■ **RECORDS FOR THE TASK**:

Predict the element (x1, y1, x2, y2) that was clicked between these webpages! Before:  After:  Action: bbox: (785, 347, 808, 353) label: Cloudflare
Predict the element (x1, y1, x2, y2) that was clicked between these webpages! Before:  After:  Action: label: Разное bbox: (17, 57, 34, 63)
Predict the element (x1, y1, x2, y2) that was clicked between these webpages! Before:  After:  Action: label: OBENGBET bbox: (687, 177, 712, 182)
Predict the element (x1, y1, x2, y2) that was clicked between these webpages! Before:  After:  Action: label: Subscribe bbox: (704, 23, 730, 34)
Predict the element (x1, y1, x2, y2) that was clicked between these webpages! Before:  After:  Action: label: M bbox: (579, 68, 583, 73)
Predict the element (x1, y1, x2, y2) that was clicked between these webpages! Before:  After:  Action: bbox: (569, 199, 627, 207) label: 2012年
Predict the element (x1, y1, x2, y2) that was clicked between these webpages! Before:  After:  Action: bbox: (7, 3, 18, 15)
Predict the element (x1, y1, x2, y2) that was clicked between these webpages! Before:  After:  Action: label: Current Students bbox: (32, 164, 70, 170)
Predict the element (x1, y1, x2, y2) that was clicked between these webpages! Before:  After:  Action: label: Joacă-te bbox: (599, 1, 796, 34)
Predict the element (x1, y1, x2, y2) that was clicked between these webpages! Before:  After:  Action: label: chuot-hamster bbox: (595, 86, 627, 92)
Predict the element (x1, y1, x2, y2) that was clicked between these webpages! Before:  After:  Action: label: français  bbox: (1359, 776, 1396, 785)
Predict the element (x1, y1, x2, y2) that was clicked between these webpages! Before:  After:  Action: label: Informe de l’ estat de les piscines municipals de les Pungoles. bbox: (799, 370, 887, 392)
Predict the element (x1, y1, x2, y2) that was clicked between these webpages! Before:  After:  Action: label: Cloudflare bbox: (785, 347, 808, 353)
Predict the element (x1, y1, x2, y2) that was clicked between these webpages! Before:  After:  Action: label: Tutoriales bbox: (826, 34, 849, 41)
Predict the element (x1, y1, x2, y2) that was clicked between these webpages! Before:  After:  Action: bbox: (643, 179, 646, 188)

■ **PROBLEM REQUIREMENTS**: Output every answer line for the data above as a JSON list of strings, one string per line, with blank lines omitted.

■ **RESPONSE**:
[
  "Predict the element (x1, y1, x2, y2) that was clicked between these webpages! Before:  After:  Action: bbox: (785, 347, 808, 353) label: Cloudflare",
  "Predict the element (x1, y1, x2, y2) that was clicked between these webpages! Before:  After:  Action: label: Разное bbox: (17, 57, 34, 63)",
  "Predict the element (x1, y1, x2, y2) that was clicked between these webpages! Before:  After:  Action: label: OBENGBET bbox: (687, 177, 712, 182)",
  "Predict the element (x1, y1, x2, y2) that was clicked between these webpages! Before:  After:  Action: label: Subscribe bbox: (704, 23, 730, 34)",
  "Predict the element (x1, y1, x2, y2) that was clicked between these webpages! Before:  After:  Action: label: M bbox: (579, 68, 583, 73)",
  "Predict the element (x1, y1, x2, y2) that was clicked between these webpages! Before:  After:  Action: bbox: (569, 199, 627, 207) label: 2012年",
  "Predict the element (x1, y1, x2, y2) that was clicked between these webpages! Before:  After:  Action: bbox: (7, 3, 18, 15)",
  "Predict the element (x1, y1, x2, y2) that was clicked between these webpages! Before:  After:  Action: label: Current Students bbox: (32, 164, 70, 170)",
  "Predict the element (x1, y1, x2, y2) that was clicked between these webpages! Before:  After:  Action: label: Joacă-te bbox: (599, 1, 796, 34)",
  "Predict the element (x1, y1, x2, y2) that was clicked between these webpages! Before:  After:  Action: label: chuot-hamster bbox: (595, 86, 627, 92)",
  "Predict the element (x1, y1, x2, y2) that was clicked between these webpages! Before:  After:  Action: label: français  bbox: (1359, 776, 1396, 785)",
  "Predict the element (x1, y1, x2, y2) that was clicked between these webpages! Before:  After:  Action: label: Informe de l’ estat de les piscines municipals de les Pungoles. bbox: (799, 370, 887, 392)",
  "Predict the element (x1, y1, x2, y2) that was clicked between these webpages! Before:  After:  Action: label: Cloudflare bbox: (785, 347, 808, 353)",
  "Predict the element (x1, y1, x2, y2) that was clicked between these webpages! Before:  After:  Action: label: Tutoriales bbox: (826, 34, 849, 41)",
  "Predict the element (x1, y1, x2, y2) that was clicked between these webpages! Before:  After:  Action: bbox: (643, 179, 646, 188)"
]